When I visited Riess, back in January, he mentioned he was looking forward to a data release from the Dark Energy Spectroscopic Instrument, a new observatory on Kitt Peak, in Arizona’s portion of the Sonoran Desert. DESI has 5,000 robotically controlled optic fibers. Every 20 minutes, each of them locks onto a different galaxy in the deep sky. This process is scheduled to continue for a total of five years, until millions of galaxies have been observed, enough to map cosmic expansion across time. The observatory was preparing to release its second batch of data. Riess thought the information might produce another challenge to the standard model.

In the simplest version of the theory, the strength of dark energy—the faint, repulsive force that’s everywhere in the universe, pushing it apart—is fixed for all eternity. But DESI’s first release, last year, gave some preliminary hints that dark energy was stronger in the early universe, and that its power then began to fade ever so slightly. On March 19, the team followed up with the larger set of data that Riess was awaiting. It was based on three years of observations, and the signal that it gave was stronger: Dark energy appeared to lose its kick several billion years ago.

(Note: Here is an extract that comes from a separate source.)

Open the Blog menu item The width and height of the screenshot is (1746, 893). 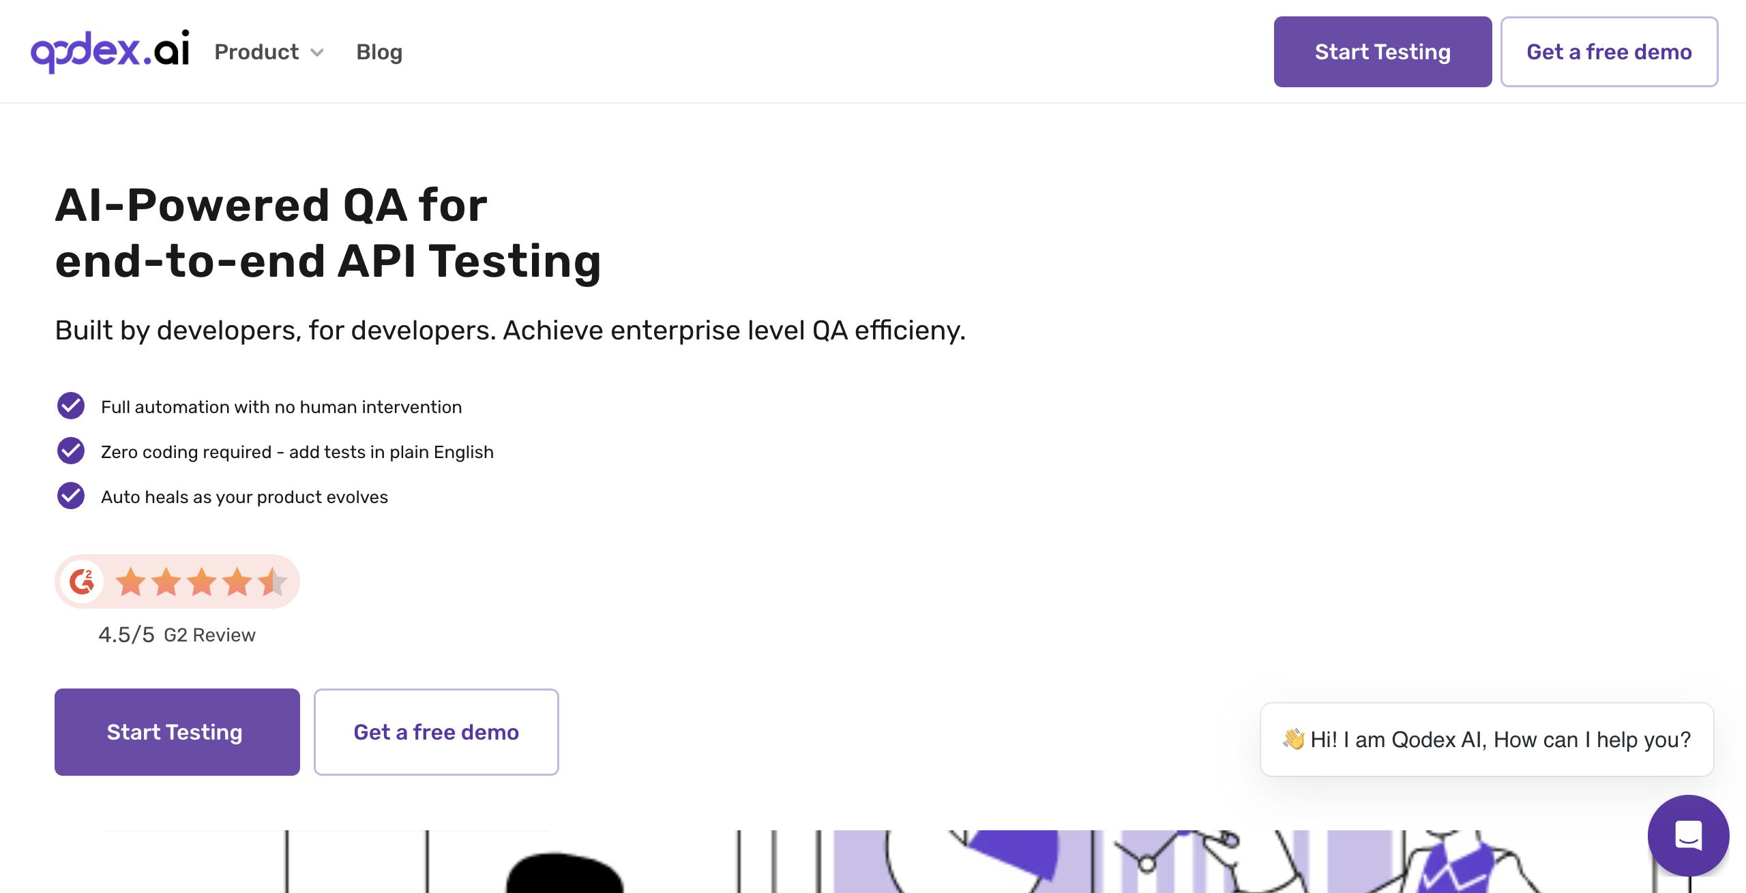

This finding is not settled science, not even close. But if it holds up, a “wholesale revision” of the standard model would be required, Hill told me. “The textbooks that I use in my class would need to be rewritten.” And not only the textbooks—the idea that our universe will end in heat death has escaped the dull, technical world of academic textbooks. It has become one of our dominant secular eschatologies, and perhaps the best-known end-times story for the cosmos. And yet it could be badly wrong. If dark energy weakens all the way to zero, the universe may, at some point, stop expanding. It could come to rest in some static configuration of galaxies. Life, especially intelligent life, could go on for a much longer time than previously expected.

[Read: When a telescope is a national-security risk]

If dark energy continues to fade, as the DESI results suggest is happening, it may indeed go all the way to zero, and then turn negative. Instead of repelling galaxies, a negative dark energy would bring them together into a hot, dense singularity, much like the one that existed during the Big Bang. This could perhaps be part of some larger eternal cycle of creation and re-creation. Or maybe not. The point is that the deep future of the universe is wide open.

I called Riess after the DESI results came out, to see how he was feeling. He told me that he had an advance look at them. When he’d opened the data file in his office, a smile spread across his face. He’d been delighted to see another tough result for the standard model. He compared the theory to an egg that is breaking. “It’s not going to cleave neatly in one place,” he said. “You would expect to see multiple cracks opening up.”

Whether the cracks—if they really are cracks—will widen remains to be seen. Many new observations will come, not just from DESI, but also from the new Vera Rubin Observatory in the Atacama Desert, and other new telescopes in space. On data-release days for years to come, the standard model’s champions and detractors will be feverishly refreshing their inboxes. For the moment, though, Riess believes that the theorists have become complacent. When he reaches out to them for help in making sense of his empirical results, their responses disappoint him. “They’re like, Yeah, that’s a really hard problem,” he said. “Sometimes, I feel like I am providing clues and killing time while we wait for the next Einstein to come along.”

When I talked to Riess for the last time, he was at a cosmology conference in Switzerland. He sounded something close to giddy. “When there’s no big problems and everything’s just kind of fitting, it’s boring,” he said. Now among his colleagues, he could feel a new buzz. The daggers are out. A fight is brewing. “The field is hot again,” he told me. A new universe suddenly seems possible.